Doing ColdFusion 3DES Encryption in Java (well, Groovy.)
Last night on his blog, Sean Corfield asked if anyone knew how to write raw Java / Groovy that'd give equivalent output from ColdFusion's encrypt() and decrypt() functions when using 3DES / TripleDES / DESede (many names, same thing?) encryption and hex encoding.
I wanted to see if I could knock this out before the West-coast Broadchoicers were awake so that they'd have a day that wasn't blocked by encryption woes.
It turns out that when you use ColdFusion encryption with "hex" as your encoding option, ColdFusion performs two different conversions:
First, GenerateSecretKey() returns the secret key from the underlying javax crypto library as a Base64 string, even when you state "hex". Sensible, really, as there's no reason to support different encodings at this point.
Next, when you encrypt a string, it not only encrypts it but converts it to the desired encoding - in Sean's case, hex.

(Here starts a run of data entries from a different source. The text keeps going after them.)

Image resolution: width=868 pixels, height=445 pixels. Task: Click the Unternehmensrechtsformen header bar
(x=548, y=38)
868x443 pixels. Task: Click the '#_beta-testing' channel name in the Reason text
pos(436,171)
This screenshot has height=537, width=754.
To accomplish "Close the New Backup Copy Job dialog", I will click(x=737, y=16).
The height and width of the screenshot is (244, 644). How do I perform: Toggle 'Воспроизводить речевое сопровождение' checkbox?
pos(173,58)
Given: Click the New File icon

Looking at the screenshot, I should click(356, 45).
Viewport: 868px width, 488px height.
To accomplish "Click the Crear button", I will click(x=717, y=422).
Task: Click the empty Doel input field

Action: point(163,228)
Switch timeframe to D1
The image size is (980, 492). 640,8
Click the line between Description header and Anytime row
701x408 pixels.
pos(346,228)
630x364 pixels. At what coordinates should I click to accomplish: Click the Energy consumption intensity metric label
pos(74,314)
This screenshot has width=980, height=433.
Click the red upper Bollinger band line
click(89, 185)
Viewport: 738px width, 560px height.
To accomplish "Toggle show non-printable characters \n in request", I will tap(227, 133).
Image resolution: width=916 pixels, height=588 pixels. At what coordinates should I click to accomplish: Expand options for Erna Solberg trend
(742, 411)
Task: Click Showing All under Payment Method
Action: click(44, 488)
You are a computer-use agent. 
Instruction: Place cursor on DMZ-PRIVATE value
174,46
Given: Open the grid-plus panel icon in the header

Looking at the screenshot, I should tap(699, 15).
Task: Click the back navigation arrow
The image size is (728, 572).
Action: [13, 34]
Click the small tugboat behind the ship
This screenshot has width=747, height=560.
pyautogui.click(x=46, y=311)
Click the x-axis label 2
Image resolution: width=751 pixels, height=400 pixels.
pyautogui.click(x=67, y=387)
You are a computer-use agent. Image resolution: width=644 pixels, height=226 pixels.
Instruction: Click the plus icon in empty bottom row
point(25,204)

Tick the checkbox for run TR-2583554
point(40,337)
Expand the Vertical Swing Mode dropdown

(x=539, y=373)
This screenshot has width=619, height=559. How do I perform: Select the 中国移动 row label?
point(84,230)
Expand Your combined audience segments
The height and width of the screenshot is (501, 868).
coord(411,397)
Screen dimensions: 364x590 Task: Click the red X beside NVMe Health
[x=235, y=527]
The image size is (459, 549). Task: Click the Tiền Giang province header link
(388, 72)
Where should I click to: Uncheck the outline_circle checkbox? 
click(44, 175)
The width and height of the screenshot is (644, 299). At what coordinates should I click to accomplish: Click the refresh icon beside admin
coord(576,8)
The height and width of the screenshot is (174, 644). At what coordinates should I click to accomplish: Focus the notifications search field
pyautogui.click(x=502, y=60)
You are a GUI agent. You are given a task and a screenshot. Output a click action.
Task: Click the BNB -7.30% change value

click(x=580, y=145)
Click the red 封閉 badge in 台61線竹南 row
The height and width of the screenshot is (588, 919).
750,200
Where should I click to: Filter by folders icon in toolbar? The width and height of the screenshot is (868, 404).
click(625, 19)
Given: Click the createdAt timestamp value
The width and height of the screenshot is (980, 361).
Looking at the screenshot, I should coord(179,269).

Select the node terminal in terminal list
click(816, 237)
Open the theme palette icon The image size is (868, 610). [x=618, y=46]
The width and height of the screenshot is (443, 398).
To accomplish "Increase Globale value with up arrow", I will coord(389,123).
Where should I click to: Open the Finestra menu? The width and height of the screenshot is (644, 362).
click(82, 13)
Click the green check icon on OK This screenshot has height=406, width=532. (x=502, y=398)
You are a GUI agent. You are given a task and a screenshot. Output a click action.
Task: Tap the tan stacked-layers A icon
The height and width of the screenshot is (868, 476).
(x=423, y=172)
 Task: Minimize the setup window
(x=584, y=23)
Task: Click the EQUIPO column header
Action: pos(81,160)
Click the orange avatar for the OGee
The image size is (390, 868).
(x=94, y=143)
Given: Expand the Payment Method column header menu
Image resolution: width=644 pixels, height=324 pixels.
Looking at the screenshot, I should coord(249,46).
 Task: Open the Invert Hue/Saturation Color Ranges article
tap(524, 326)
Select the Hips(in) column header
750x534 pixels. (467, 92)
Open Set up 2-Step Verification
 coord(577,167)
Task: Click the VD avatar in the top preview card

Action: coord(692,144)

The attached zip includes a Groovy script solves the problem, performing all of the necessary conversion and encryption. It also includes a ColdFusion script. Running both shows them taking the same input and producing the same output. (For the curious types: both use a key that I generated locally, not a "real" key string!)
It relies on the Xerces library. I'm using the xerces-2.6.2.jar that comes in Hibernate's /lib, but it's available on its own at xerces.apache.org.
Seriously TripleDESEncryptionLikeColdFusion? I thought I was the only one to write functions, methods, classes with names that long.
The more I see and hear of groovy the more I like what I see. I am really going to have find something interesting to do with it and set about it.